Here is some of the inspiration we've garnered from the past few days at the UK's most forward-thinking festivals

Be moved
A stand out moment of the last few days was the unscheduled conversation between friends Stephen Fry and pianist James Rhodes who discussed, with heartbreaking honesty, Rhodes’ childhood abuse and the aggressive litigation battle he had been forced to undergo for his autobiography Instrumental to be published. The final section of the talk in which Rhodes read out his searing, expletive ridden paean to true love left the room agape, and many in tears. 

Rethink desire
That most basic of human emotions was explored from all sides, including by Catherine Hakim, who discussed the French attitude to affairs – “the French have made an art form of seduction, the journey of which is far more exciting than the end” and Dinesh Bhugra, who spoke on the weight of expectations behind desire – “Is there something wrong with someone if they don't achieve 'enough' but they are happy?” He ended with the thought-provoking statement, “Perhaps the ultimate goal of desire is inertia.”

Push your understanding 
Listen to as many philosophers as possible – as Mark Vernon says, “'Philosophy is important for your health and actualising your potential as a human being.”

Learn some new words
The festival creates the forum to express big thoughts and new theories - Robert Rowland Smith discussed the limits of knowledge, via the concepts of ‘Unforgetting’ and ‘Blindseeing', prompting his audience to make frenzied notes and dash home to google their meanings.

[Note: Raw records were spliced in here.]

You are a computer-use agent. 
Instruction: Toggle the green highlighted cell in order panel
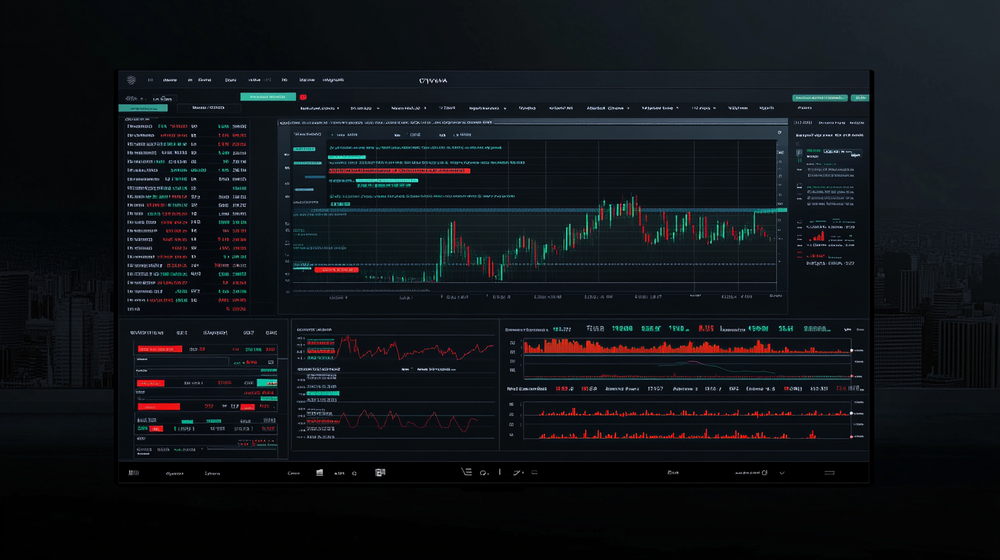266,383
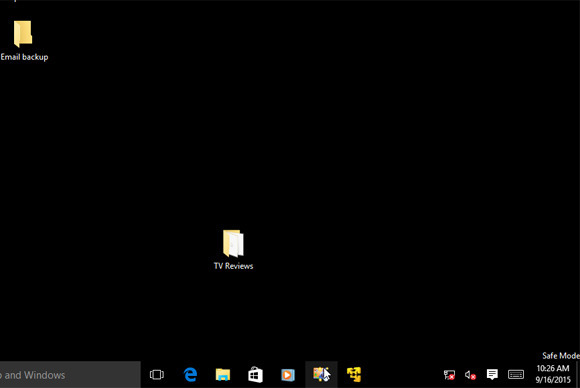Open the clock showing 10:26 AM
580x388 pixels.
553,368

Consider the past in a new way
A talk between the head of Oxfam Mark Goldring, CEO of the British Library Roly Keating, Stephen Fry and Sandi Toksvig discussed the resonance of the Magna Carta 800 years on from its signing. The enormously popular Letters Live talk found celebrities reading out old missives, such the lines written by suffragette Bertha Brewster in 1913, which suggested two ways to stop the protests: “One: kill every woman in the United Kingdom. Two: Give women the vote.” 

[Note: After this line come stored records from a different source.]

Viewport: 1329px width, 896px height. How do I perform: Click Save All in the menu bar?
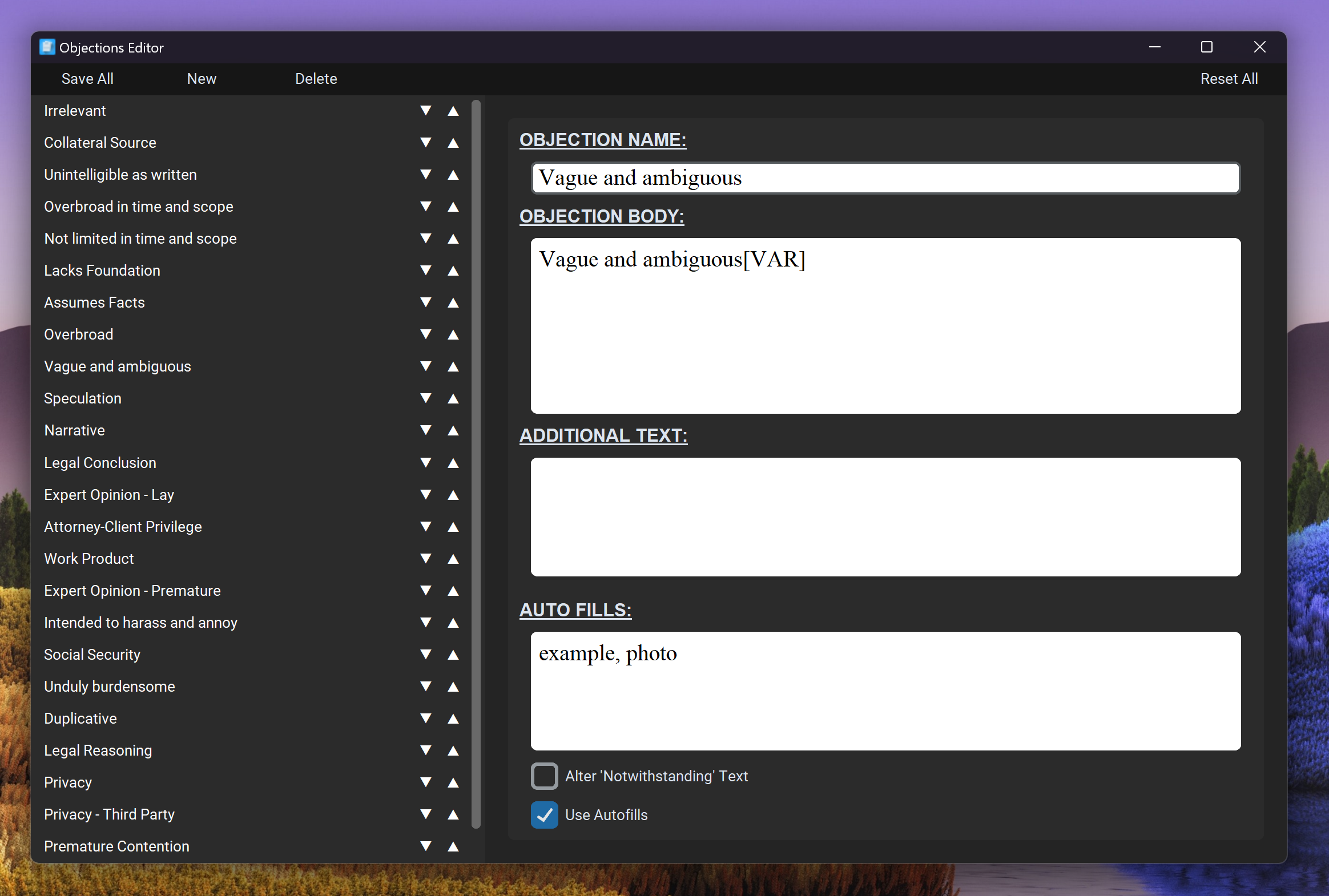pyautogui.click(x=87, y=79)
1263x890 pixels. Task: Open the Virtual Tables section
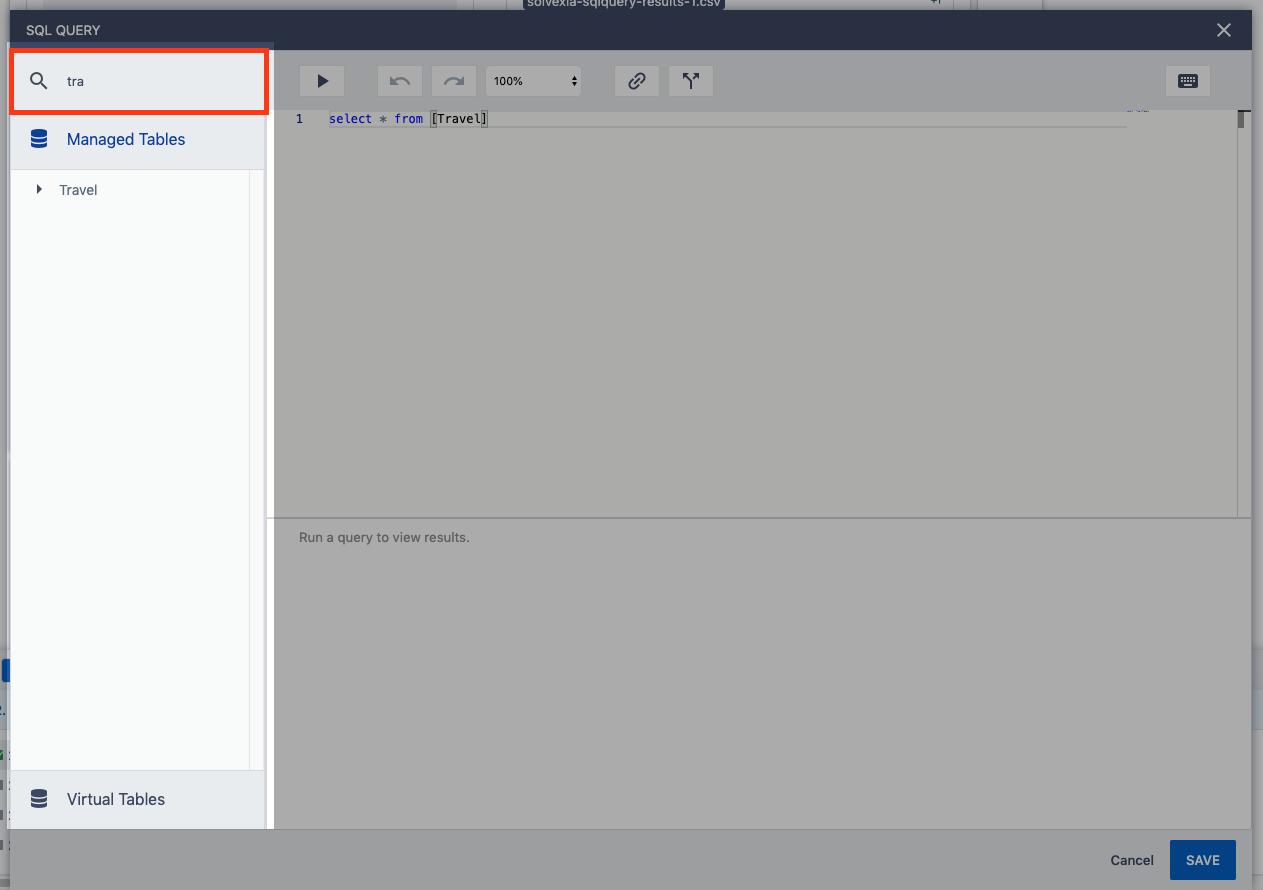(x=116, y=799)
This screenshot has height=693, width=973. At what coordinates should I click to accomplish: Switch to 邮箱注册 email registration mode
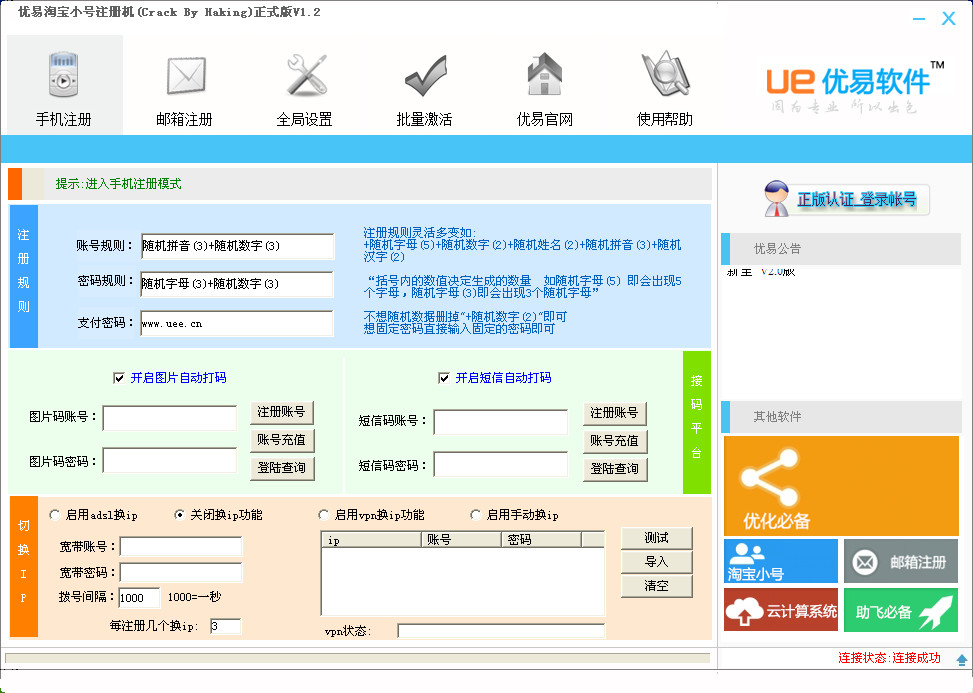click(x=185, y=85)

Get a fresh, educated perspective on climate change
Led by the green energy company Good Energy, writers, business leaders and comedians discussed the public perspective on climate change, from the question “who cares?” to its representation in the arts.

Listen to the voice of experience
Martin Rees and Alan Bennett defied the retirement age with invigorating talks about how we can and must change the world. Rees discussed his hopes and fears for the coming decades, arguing that we should be treating climate change in the same way as if an asteroid was going to hit earth in 65 years – act now.  Bennett, talking about his forthcoming film The Lady in the Van, gave a heartfelt plea for compassion towards the homeless and the poor in society today – “Poverty is as much a moral failure today as under the Tudors.”

Be titillated by some sex talk
At How The Light Gets In, Rowan Pelling worked to banish the cloud of shame and guilt that so often surrounds personal sexual fantasies by asking the audience to anonymously submit their darkest desires on paper to be read out to the room. Cue confessions and blushes.

Be humble
David Brooks, talking as part of the Radio 3's Free Thinking panel, looked at both the statistics and practicality of humility today. As words like Kindness, Humility and Generosity literally disappear from literature and press, he made a powerful argument for this “vibrant virtue” – "one has to cultivate the capacity to have difficult conversations with the self…In order to find yourself, you have to lose yourself.”

Hay Festival and How The Light Gets In continue until May 31.